De Sica paints a pretty accurate picture of how people react when it comes to helping others in need. Though not the whole populace, but a majority of them just speak of doing good deeds and being selfless, but when it comes to actually doing something for someone, they shy away. The kind of social apathy shown in “Umberto D” is not exaggerated. Also there definitely are people like the difficult landlady who treats Umberto, a man old enough to be her father, with such disrespect, it is not surprising that Umberto D despises her. There are other characters like the landlady’s maid Maria (Maria-Pia Casilio), a young girl who really cares for Umberto and wishes to help him, but is already drowned in problems of her own, including one of her pregnancy from one of her boyfriends (she doesn’t know which!), yet both denying their role in it!
The film takes a more somber turn after the first half when the situation seems to turn utterly helpless for Umberto.
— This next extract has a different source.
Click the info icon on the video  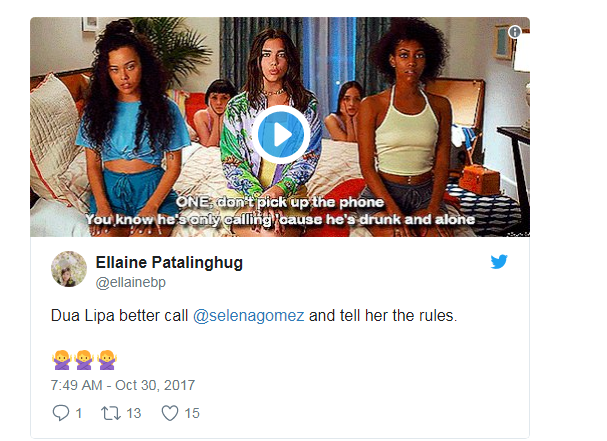point(514,32)
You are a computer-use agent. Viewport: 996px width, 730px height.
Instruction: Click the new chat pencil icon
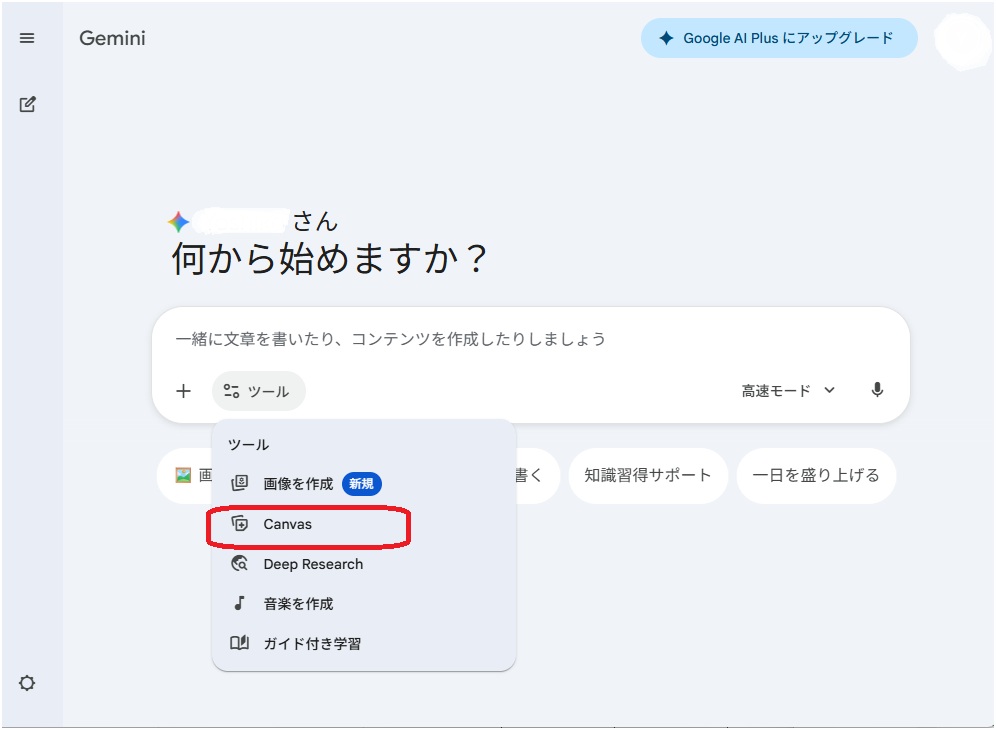(x=27, y=104)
That is where the real struggle starts; the most painful part of the film, and some scenes can’t help but move the viewer. It is in this part also that the most intelligent, unpredictable, and somewhat disturbing scenes of the film unfold. Most De Sica films have an effect on the viewers and tend to make them miserable by the end. “Umberto D” is no different, yet it is definitely uplifting as compared to some other De Sica films!
The acting from some of the cast is the weak point of the film but let us not forget, as mentioned above, most of the actors weren’t professionals. In spite of that, the lead actor Carlo Battisti delivers a sensitive, heartfelt performance. If I hadn’t read that he is not a professional I wouldn’t believe it, except in a couple of awkward scenes where it becomes slightly visible. As for Maria-Pia Casilio, this girl is a dead giveaway and practically exposes the fact that she isn’t an actress as she holds the same deadpan, wooden expression on her face in all of her scenes! Although she looks pretty cute with her doll-face, she can’t act to save her life, and it shows! The landlady, Lina Gennari on the other hand does a decent job.
Special mention must be made of the clever little mutt, the dog, Flike. Now how on earth De Sica managed to get the dog to do all those things is something awe-inspiring! Of course, they have trainers for dogs and I suppose this trainer must’ve been a real pro! Suffice to say that Flike is the only “actor” in this film that rivals Carlo Battisti’s performance! It is a priceless act; kudos to the team of trainers and De Sica for pulling off the job with the animal!
All you folks young and old, must certainly look “Umberto D.” up. It is a striking example of how much “substance” matters. Good content is all that is necessary to make a great film. You don’t need style, sex, glamour or violence.